§ **Goal of the exercise**: Recast the listing as a JSON list of strings, one string per line and with blank lines omitted. Begin at the first line of the listing and stop after the line containing "1372x883 pixels. (205, 106)", including both ends.

§ **Provided records**:
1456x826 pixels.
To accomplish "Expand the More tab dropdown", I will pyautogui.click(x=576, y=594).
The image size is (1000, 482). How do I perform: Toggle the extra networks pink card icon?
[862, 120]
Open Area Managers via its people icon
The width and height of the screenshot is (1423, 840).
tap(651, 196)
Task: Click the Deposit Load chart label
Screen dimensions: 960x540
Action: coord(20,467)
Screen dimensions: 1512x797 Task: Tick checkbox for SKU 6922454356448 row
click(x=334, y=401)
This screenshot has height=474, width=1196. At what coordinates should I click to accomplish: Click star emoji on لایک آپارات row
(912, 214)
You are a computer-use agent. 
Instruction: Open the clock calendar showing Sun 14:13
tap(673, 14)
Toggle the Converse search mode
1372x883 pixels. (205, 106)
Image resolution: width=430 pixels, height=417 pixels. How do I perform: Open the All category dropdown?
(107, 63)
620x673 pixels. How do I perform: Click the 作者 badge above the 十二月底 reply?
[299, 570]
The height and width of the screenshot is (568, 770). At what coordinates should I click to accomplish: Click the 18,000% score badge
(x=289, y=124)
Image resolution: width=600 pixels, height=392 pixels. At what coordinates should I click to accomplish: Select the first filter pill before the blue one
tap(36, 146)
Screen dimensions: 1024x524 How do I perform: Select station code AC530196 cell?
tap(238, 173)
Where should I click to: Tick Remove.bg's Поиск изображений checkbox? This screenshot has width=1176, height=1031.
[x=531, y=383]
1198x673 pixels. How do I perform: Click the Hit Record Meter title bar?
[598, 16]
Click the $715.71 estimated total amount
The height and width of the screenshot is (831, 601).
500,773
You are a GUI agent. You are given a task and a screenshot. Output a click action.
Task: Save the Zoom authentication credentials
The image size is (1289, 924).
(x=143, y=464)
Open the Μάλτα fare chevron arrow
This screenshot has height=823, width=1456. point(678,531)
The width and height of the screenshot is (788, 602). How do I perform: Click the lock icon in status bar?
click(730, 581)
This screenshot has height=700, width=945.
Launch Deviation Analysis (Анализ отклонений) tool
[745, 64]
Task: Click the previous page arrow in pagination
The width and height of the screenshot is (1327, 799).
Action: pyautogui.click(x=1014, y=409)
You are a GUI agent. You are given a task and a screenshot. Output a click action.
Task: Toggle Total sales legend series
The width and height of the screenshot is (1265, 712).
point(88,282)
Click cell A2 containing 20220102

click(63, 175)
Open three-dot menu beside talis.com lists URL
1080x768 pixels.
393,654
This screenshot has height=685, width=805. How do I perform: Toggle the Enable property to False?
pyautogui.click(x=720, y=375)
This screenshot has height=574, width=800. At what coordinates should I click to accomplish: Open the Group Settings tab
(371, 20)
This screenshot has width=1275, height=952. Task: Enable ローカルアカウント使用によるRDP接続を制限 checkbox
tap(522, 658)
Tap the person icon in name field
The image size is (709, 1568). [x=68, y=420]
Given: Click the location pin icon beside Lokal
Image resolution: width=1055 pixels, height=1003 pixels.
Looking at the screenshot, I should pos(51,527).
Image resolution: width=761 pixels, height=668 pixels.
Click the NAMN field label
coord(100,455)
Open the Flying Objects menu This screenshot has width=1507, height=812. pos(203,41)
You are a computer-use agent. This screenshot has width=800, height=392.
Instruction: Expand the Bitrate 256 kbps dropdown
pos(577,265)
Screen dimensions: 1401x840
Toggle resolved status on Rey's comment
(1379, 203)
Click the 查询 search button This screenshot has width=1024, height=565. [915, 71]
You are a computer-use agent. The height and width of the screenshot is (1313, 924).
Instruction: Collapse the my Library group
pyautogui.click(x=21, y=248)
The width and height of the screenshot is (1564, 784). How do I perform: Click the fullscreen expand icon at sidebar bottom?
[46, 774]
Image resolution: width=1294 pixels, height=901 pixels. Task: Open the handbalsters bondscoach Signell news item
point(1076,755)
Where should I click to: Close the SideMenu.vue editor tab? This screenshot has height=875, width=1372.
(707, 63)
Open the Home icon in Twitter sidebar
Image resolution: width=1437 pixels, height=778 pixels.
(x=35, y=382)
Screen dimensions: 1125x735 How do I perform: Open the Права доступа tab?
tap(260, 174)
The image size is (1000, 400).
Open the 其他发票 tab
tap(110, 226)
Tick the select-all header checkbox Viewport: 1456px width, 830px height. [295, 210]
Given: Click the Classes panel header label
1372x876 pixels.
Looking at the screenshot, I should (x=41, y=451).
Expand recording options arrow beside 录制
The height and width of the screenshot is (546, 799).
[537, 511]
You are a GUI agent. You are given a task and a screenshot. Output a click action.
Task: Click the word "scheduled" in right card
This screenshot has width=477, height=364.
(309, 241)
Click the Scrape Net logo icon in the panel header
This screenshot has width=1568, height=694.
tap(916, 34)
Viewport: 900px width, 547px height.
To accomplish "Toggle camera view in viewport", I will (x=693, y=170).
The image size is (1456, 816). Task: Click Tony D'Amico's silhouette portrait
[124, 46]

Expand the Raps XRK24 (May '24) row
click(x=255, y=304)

§ **Answer below**:
[
  "1456x826 pixels.",
  "To accomplish \"Expand the More tab dropdown\", I will pyautogui.click(x=576, y=594).",
  "The image size is (1000, 482). How do I perform: Toggle the extra networks pink card icon?",
  "[862, 120]",
  "Open Area Managers via its people icon",
  "The width and height of the screenshot is (1423, 840).",
  "tap(651, 196)",
  "Task: Click the Deposit Load chart label",
  "Screen dimensions: 960x540",
  "Action: coord(20,467)",
  "Screen dimensions: 1512x797 Task: Tick checkbox for SKU 6922454356448 row",
  "click(x=334, y=401)",
  "This screenshot has height=474, width=1196. At what coordinates should I click to accomplish: Click star emoji on لایک آپارات row",
  "(912, 214)",
  "You are a computer-use agent. ",
  "Instruction: Open the clock calendar showing Sun 14:13",
  "tap(673, 14)",
  "Toggle the Converse search mode",
  "1372x883 pixels. (205, 106)"
]